Knell had testified previously that the eviction protection for commercial tenants was not needed because most landlords had worked out deals with most of their tenants. In that case, Jordan said, the measure would serve “as protection for the remaining outliers.” Jordan later described an instance of a prominent gift shop merchant on the 900 block of State who just went out of business after being refused any relief from the $10,000 monthly rent.

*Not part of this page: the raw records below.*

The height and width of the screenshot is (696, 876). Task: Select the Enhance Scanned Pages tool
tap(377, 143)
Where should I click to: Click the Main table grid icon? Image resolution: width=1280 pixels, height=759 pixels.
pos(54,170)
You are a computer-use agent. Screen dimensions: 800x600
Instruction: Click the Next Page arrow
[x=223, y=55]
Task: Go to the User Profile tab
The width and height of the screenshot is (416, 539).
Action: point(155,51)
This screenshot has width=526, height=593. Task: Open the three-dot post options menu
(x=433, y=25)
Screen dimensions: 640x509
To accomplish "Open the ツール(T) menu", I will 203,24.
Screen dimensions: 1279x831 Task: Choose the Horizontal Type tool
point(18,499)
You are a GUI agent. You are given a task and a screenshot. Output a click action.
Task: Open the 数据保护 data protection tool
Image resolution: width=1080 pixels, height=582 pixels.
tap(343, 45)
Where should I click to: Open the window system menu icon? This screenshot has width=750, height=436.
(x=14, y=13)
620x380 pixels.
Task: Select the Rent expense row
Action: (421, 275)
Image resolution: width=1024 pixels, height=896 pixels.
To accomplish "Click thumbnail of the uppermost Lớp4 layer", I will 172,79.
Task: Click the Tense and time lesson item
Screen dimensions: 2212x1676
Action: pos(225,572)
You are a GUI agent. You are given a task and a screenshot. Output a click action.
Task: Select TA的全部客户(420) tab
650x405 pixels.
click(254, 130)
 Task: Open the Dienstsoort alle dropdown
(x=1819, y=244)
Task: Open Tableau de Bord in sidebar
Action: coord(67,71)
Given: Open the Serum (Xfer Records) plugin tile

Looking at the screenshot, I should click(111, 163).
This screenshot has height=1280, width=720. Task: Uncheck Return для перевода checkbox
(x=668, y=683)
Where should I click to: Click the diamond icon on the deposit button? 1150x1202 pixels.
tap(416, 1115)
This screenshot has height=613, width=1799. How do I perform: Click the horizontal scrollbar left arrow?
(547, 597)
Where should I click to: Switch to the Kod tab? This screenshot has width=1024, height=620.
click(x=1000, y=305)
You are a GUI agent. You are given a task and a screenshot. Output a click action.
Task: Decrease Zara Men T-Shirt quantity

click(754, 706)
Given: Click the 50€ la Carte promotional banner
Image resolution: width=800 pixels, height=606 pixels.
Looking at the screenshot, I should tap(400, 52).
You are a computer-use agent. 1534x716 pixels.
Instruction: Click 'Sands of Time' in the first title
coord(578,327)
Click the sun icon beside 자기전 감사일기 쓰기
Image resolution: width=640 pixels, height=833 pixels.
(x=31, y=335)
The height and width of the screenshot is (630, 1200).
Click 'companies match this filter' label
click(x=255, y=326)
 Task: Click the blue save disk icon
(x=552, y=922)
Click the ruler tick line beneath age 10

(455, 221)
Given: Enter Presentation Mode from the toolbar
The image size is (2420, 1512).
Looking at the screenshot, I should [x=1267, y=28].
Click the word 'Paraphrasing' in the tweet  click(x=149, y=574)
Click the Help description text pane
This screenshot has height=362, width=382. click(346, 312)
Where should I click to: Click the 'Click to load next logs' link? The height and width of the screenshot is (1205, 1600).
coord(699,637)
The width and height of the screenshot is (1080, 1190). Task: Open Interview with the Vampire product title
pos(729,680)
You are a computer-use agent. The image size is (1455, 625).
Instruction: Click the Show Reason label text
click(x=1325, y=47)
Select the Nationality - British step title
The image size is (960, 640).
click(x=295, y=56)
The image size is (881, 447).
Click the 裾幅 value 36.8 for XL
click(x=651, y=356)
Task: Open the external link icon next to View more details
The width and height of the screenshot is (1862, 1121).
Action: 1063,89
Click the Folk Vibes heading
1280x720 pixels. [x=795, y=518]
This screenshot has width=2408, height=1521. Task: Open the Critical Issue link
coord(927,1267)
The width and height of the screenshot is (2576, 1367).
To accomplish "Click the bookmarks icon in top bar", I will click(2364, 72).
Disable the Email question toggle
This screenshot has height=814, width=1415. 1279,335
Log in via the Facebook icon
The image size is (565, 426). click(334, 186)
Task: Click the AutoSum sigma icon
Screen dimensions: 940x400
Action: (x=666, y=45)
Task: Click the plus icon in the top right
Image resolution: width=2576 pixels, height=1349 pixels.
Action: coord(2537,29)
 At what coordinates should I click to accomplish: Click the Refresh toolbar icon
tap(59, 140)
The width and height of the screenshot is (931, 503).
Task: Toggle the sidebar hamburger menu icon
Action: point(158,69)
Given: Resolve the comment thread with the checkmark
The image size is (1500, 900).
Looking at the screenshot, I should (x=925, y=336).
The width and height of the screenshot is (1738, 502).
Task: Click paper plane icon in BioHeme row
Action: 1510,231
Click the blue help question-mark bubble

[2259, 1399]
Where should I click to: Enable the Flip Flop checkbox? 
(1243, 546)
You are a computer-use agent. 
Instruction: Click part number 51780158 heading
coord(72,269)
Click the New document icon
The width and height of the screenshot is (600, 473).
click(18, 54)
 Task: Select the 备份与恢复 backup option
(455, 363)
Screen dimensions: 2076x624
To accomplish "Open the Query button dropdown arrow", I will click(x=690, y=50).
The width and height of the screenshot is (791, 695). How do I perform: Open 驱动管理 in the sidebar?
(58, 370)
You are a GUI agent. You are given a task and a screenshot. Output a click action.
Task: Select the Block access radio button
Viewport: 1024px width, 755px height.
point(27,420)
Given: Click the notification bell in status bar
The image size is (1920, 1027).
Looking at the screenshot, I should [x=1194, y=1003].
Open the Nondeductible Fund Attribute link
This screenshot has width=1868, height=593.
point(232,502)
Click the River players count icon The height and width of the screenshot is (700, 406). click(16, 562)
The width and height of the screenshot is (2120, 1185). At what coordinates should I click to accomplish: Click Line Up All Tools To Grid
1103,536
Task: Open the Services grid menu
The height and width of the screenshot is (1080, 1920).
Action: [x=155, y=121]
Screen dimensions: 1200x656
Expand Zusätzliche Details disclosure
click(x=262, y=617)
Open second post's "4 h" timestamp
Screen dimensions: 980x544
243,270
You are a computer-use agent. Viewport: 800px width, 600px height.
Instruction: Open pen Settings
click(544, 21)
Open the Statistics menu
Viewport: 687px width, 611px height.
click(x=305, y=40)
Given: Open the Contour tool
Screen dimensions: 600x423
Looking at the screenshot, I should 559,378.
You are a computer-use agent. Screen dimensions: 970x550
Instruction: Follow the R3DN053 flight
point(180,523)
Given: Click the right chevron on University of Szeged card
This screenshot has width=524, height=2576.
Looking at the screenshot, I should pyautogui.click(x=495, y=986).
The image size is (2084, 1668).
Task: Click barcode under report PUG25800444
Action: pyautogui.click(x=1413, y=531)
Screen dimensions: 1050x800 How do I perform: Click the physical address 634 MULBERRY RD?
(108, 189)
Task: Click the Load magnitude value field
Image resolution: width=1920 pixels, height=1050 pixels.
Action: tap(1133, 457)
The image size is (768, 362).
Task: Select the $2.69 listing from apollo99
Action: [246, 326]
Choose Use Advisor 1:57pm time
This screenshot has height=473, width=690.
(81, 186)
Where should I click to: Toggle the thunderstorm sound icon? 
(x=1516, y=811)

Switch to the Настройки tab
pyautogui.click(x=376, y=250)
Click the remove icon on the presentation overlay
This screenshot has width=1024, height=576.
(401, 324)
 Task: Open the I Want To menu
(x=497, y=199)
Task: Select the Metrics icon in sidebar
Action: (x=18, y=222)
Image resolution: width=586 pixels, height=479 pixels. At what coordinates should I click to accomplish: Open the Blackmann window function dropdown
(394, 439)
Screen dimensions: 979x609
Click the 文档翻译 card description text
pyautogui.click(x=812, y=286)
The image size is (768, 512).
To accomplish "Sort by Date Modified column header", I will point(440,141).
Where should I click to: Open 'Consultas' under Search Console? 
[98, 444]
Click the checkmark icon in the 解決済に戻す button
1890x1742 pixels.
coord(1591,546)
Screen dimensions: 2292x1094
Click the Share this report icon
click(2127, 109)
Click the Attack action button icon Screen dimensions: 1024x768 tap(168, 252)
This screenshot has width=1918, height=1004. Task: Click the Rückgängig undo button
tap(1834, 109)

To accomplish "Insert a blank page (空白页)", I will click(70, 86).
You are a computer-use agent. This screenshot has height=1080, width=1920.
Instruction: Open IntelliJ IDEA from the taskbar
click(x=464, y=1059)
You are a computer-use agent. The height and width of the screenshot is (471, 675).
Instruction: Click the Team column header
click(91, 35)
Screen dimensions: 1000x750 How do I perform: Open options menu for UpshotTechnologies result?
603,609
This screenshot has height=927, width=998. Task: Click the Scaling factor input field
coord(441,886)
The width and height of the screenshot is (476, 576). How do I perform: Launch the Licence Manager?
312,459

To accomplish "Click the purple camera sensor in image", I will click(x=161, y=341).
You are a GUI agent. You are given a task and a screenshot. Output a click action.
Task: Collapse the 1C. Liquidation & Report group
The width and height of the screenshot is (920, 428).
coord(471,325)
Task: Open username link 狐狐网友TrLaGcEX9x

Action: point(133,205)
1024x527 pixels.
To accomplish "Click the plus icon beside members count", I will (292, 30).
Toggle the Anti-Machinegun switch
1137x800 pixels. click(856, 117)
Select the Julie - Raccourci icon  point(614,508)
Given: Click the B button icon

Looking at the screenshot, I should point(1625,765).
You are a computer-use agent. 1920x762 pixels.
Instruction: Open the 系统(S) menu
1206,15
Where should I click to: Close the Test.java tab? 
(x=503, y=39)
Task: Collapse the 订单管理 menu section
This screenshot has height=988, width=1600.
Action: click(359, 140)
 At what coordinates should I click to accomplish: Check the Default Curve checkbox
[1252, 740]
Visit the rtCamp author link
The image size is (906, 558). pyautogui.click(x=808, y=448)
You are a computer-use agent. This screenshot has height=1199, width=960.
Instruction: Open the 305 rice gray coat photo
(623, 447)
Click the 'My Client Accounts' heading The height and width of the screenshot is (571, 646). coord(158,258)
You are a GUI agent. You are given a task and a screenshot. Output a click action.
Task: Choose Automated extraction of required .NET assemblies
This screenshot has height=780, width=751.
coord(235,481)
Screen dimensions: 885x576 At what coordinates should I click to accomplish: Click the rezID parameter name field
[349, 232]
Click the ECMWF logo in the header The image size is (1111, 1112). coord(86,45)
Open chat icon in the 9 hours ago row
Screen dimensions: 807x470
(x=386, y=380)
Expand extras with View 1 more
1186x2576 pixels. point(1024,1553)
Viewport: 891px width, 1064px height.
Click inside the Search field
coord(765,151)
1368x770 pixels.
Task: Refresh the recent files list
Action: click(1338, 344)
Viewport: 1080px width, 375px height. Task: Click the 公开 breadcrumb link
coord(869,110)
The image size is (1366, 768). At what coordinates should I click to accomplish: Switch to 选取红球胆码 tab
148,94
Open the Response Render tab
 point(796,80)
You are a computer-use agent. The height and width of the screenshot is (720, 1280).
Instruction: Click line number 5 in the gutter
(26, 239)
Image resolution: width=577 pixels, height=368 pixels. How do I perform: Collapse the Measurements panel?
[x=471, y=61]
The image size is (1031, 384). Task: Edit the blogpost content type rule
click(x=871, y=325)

“The landlord just flat-out refused,” Jordan said. “These things exist out there. We’re not just making this up.”

Under the ordinance adopted unanimously by the council, landlords are not allowed to evict tenants for failure to pay rent in the months of April and May. In return, tenants are required to notify their landlords in advance and explain their situation. They are also required to pay the landlord back, over a period of no more than 12 months in monthly installments.